Indeed, our method primarily concerns finetuning, which is a common and highly relevant problem in the era of large models. Due to the simplicity of our parameter subset selection criterion, its advantages, including lower memory requirements, faster convergence, and improved generalization, can be easily realized across different architectures and training setups.
We thank you for your time and effort in reviewing our paper. As the author–reviewer discussion deadline is fast approaching, we kindly request your response to our rebuttal at your earliest convenience. We would be happy to answer any open questions upon request.
The rebuttal addresses my concerns.
The paper analyses the correlation of small weights and gradients and identifies that they are correlated - therefore they propose an efficient adam variant which only updates small weights in stead of all. Leading to less forgetting as well as improved performance.
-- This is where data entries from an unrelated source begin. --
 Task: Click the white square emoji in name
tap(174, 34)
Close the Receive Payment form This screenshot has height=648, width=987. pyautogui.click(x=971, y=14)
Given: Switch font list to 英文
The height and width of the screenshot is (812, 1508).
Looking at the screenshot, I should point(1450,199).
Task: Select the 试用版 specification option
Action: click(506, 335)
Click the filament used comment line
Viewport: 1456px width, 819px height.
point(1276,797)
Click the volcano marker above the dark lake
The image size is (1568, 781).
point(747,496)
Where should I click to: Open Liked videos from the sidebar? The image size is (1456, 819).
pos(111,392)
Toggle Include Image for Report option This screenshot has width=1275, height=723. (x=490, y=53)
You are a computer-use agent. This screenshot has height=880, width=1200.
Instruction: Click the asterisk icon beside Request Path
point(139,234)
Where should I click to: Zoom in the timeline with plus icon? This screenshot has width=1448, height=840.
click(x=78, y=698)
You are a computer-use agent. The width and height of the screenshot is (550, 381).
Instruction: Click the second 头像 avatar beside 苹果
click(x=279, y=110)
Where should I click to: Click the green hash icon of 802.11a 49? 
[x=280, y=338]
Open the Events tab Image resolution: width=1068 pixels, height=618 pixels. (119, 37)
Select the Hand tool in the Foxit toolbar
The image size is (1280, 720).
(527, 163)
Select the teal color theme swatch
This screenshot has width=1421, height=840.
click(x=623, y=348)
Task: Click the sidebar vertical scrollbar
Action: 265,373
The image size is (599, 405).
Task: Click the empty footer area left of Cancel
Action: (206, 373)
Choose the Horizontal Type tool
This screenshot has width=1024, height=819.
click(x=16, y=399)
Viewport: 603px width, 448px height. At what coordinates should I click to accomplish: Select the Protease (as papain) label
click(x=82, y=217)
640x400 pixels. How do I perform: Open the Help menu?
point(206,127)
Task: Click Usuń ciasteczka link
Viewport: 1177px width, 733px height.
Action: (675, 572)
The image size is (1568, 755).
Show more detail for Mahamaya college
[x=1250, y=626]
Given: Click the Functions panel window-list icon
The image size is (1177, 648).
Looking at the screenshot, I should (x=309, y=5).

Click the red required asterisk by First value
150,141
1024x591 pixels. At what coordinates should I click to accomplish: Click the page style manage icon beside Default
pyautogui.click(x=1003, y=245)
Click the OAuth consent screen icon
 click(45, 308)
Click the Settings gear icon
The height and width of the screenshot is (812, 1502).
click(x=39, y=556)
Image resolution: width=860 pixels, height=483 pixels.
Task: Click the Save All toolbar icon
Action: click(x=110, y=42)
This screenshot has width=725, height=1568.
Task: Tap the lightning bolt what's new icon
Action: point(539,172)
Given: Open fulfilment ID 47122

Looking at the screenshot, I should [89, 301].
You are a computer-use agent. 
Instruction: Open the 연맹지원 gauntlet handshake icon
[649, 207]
Strengths: Paper provides nice empirical evidence for their claims, method is interesting, and paper is easy to follow and nicely structured.
Weaknesses: [18] already proposes a very similar method, and this paper only proposes small but potentially important changes. Contributions are not entirely clear, and the rebuttal by the authors is not totally satisfactory in my opinion. Nevertheless, the reviews are all positive and mostly concerns were adressed during the rebuttal.
This is definitely a borderline paper for me, although I lean towards acceptance.